Have you ever noticed that some tasks are incredibly easy to complete, but others feel nearly impossible to start? Here are some tips to help decrease procrastination:

1)   Break large tasks into smaller parts that are easily achieved.  Make sure each small task is manageable and realistic. Set aside a small chunk of time to work on a task. Sometimes even the smallest amount of time can be a great way to gain momentum. Set an alarm for 15 minutes and see what you can complete in that amount of time.

2)   Acknowledge your discomfort.  Usually, thinking or worrying about starting a task can feel even more difficult than actually doing it.  Practice noticing when discomfort is associated with certain tasks and remind yourself why they are hard for you. It can also be helpful to journal about your avoidance to gain self-awareness and clarity.

3)   Put away electronics or other distractions.  Leave your phone in the other room. If you need to work on the computer, disconnect your internet or block certain sites, like Facebook or Twitter. If you have pets, put them in the other room temporarily. Give yourself the space to focus.

4)   Remember that things only have to be good enough. They don’t have to be perfect! If you have high expectations you are more likely to be disappointed with your performance. The goal is completion, not perfection, especially with tasks that feel difficult.
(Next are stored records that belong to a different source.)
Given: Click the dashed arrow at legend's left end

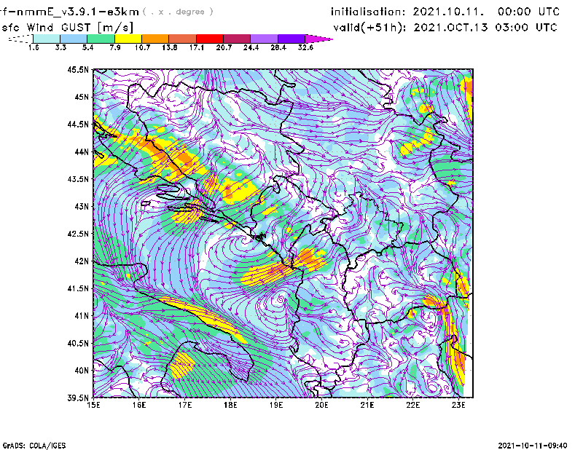Looking at the screenshot, I should (20, 39).
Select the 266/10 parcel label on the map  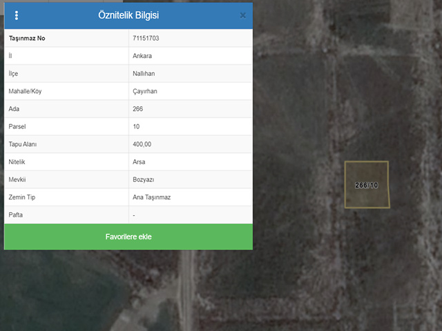(366, 185)
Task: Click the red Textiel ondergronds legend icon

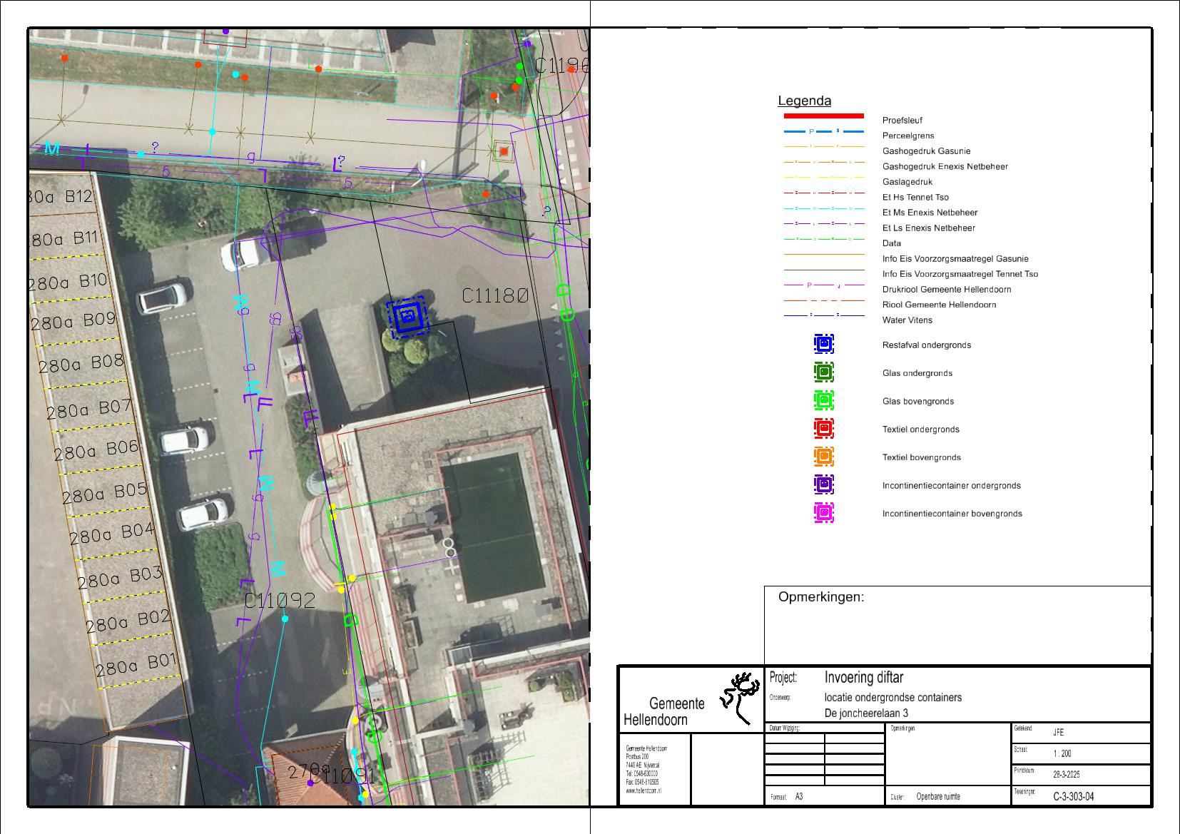Action: [x=823, y=429]
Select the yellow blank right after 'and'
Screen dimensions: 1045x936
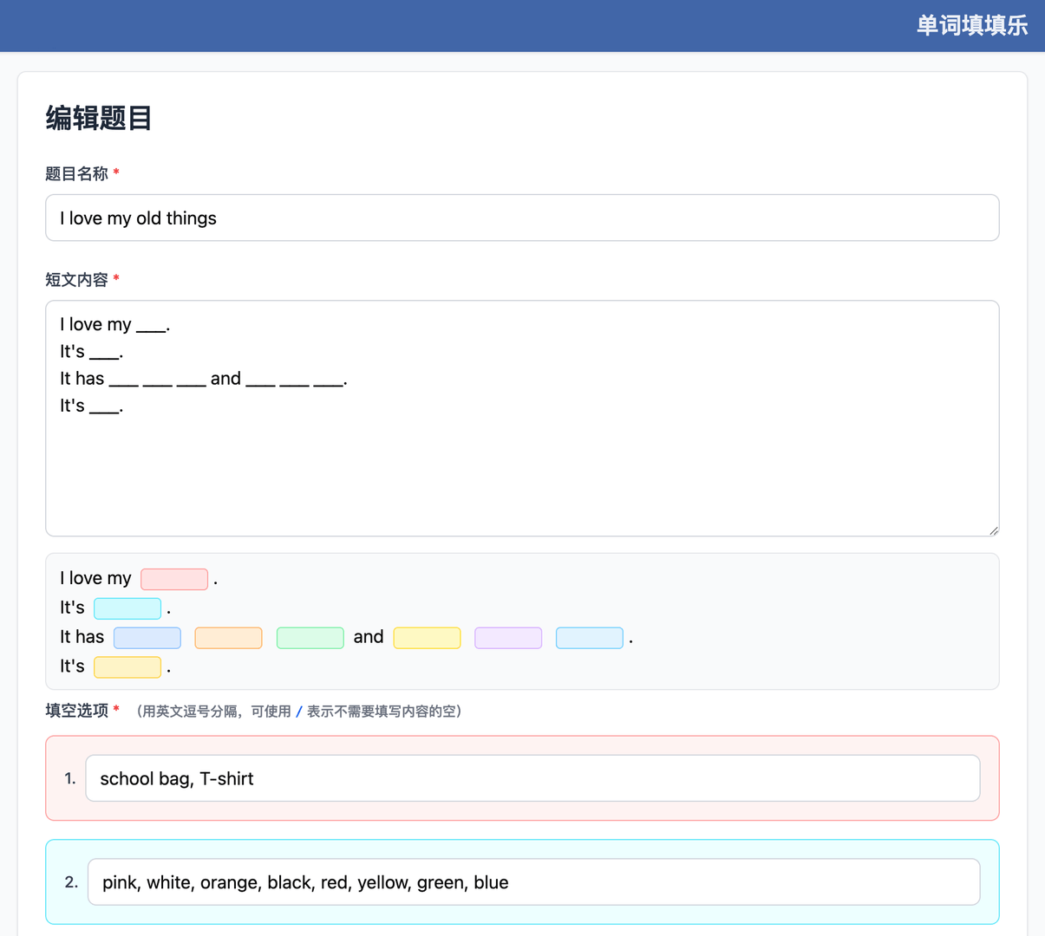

5)   Balance out unpleasant tasks with fun and rewarding activities. Try not to schedule all the uncomfortable responsibilities at one time. Break them up with activities that feel easier and more enjoyable for you.

Sometimes all you can do is take small steps. Practice being aware of expectations you place on yourself and try to accept your limitations. We can’t be perfect and we definitely can’t be 100% productive all the time. Give yourself the opportunity to meet your goals by finding ways to manage procrastination.